▶ _TASK PROMPT_: Return exactly, please, the line that contains "This screenshot has height=532, width=1329." and every line after it through the end of the material that follows, leaving pictures aside.

▶ _SOURCE RECORDS_:

- Opening Delimiter -

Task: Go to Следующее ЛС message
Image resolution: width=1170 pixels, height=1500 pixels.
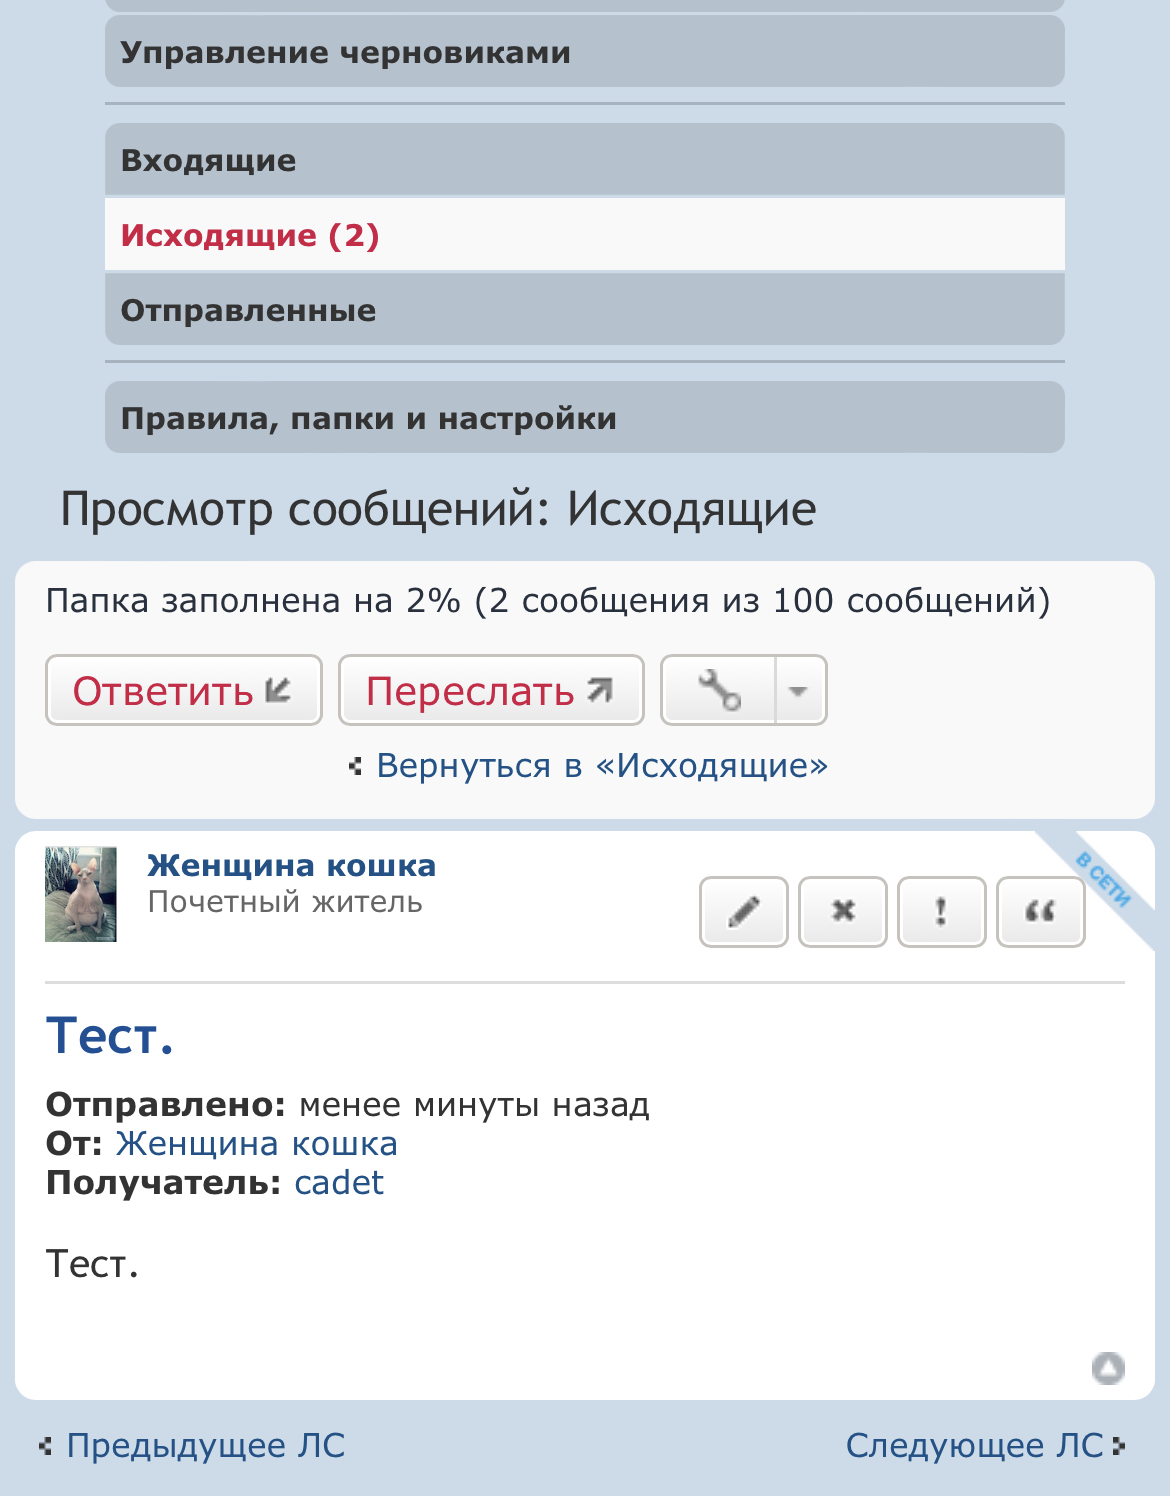Action: coord(975,1446)
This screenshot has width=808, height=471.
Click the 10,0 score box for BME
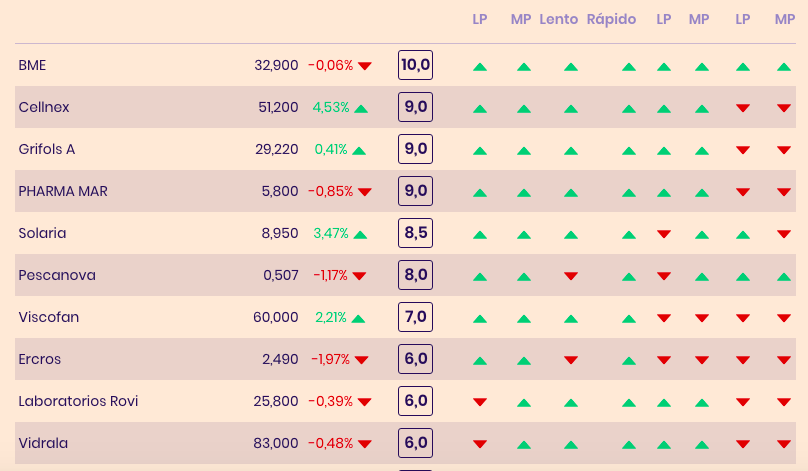415,66
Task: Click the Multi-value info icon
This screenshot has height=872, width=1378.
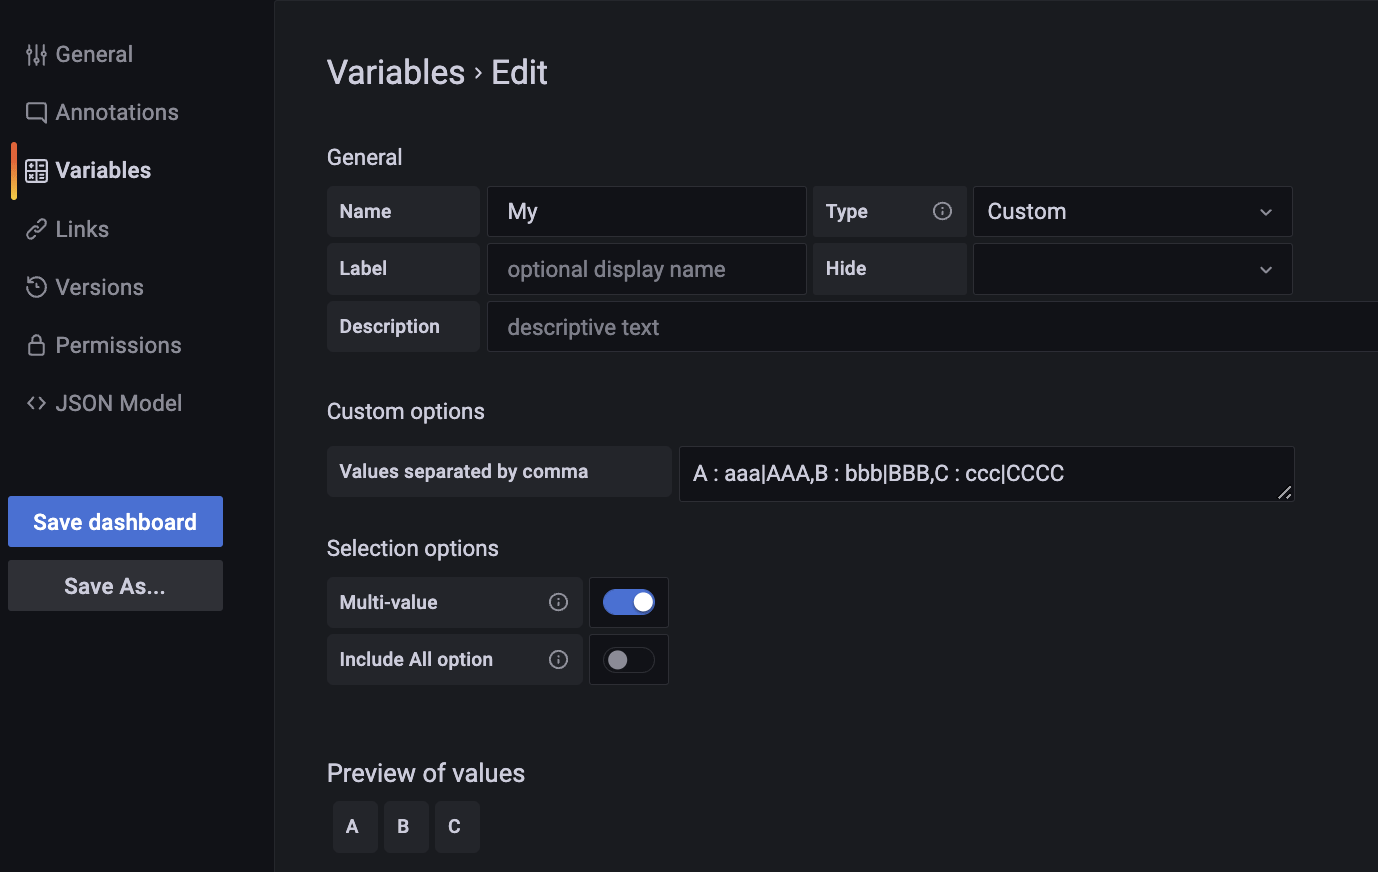Action: coord(558,602)
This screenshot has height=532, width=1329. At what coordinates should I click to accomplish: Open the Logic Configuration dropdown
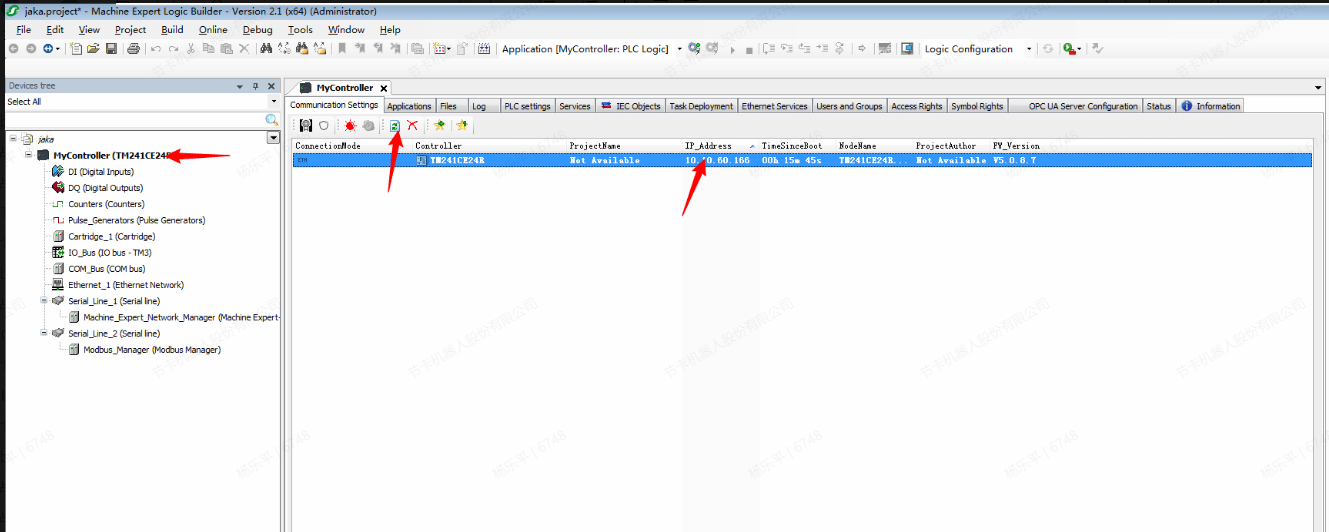point(1029,49)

- Closing Delimiter -

▶ _RESPONSE TO THIS EXERCISE_:
This screenshot has height=532, width=1329. At what coordinates should I click to accomplish: Open the Logic Configuration dropdown
point(1029,49)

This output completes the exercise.